市職員は、地震について「海側の岩石の板(プレート)が陸側のプレートを引きずり込むように動かし、限界に達して跳ね上がった時に発生する」と説明。南海トラフ巨大地震に関し、今後30年以内の発生確率が60~90%で、発生時のマグニチュードは東日本大震災の9.0を上回る場合があるとのデータを提示した。新宮・東牟婁地域では1946年にマグニチュード8を記録し、58人の死者を出した地震が発生していることから、「周期を考えると、いつ起きてもおかしくはない。30年、30年としきりに言われるので、何となくずっと後と思っていないか。明日かもしれない」と注意をうながした。
新宮・東牟婁は沿岸地帯で、昨年7月のカムチャツカ半島付近地震の発生時は津波警報が発表され、那智勝浦町でわずかながら津波が観測された。一方で、避難しようとした50代女性が熊野市の国道311号付近で崖下に車ごと落下し死亡した事故にも触れ「パニックにならないように。外出前にハザードマップを確認して、現地で災害に遭遇した場合の行動を考えておいて」と求めた。
日ごろの備えに触れ、「非常用持ち出し袋を準備するように。非常食などはもちろん、重要なのは携帯トイレ。断水すると流せなくなり、劣悪な環境で用を足さざるを得なくなるので、衛生面でも大事になる」と述べた。

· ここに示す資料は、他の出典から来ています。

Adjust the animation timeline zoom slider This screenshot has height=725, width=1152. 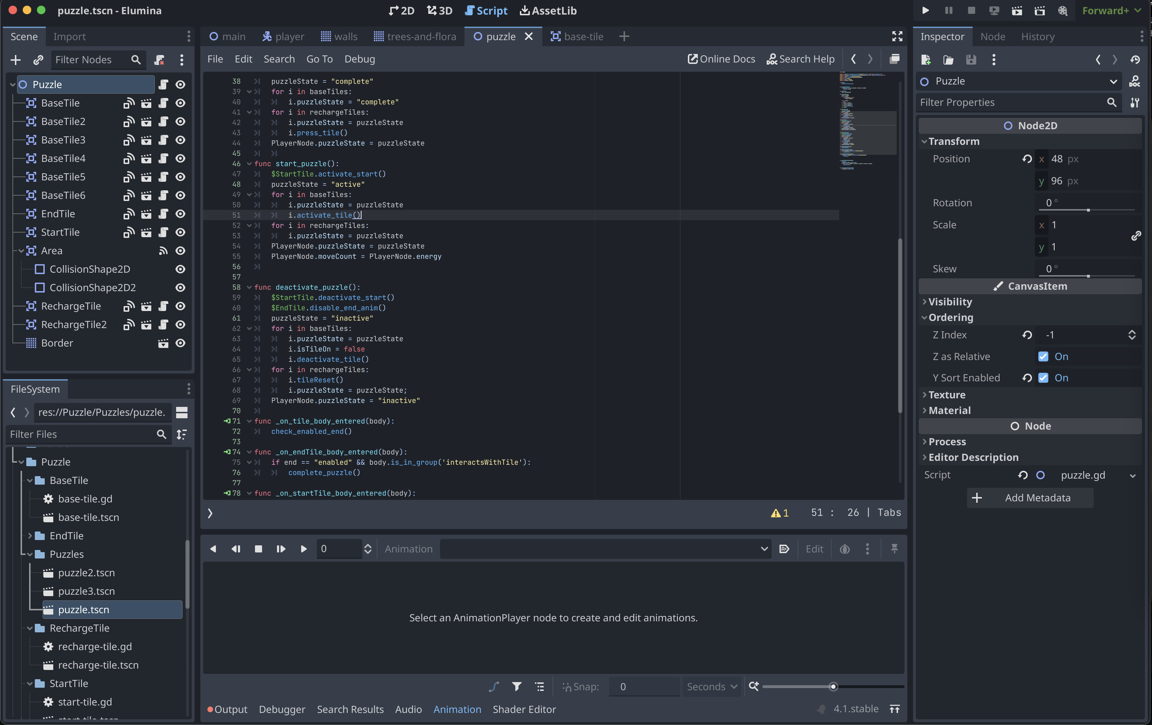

同分館は継続的に、同様の講座を開いており、住民の防災意識が薄れないよう取り組んでいる。西孝館長は「災害といっても、(新宮・東牟婁では)風水害ばかりだったので、住民は地震の脅威を忘れているかもしれない。食料の備蓄もしていないだろう。もう一度、防災について見直したい」と意義を強調した。参加者らはメモを取りながら注意深く聞いており、備えの重要性を再認識したようだった。
講演後は、市消防団丹鶴分団が消火器の取り扱いを指導した。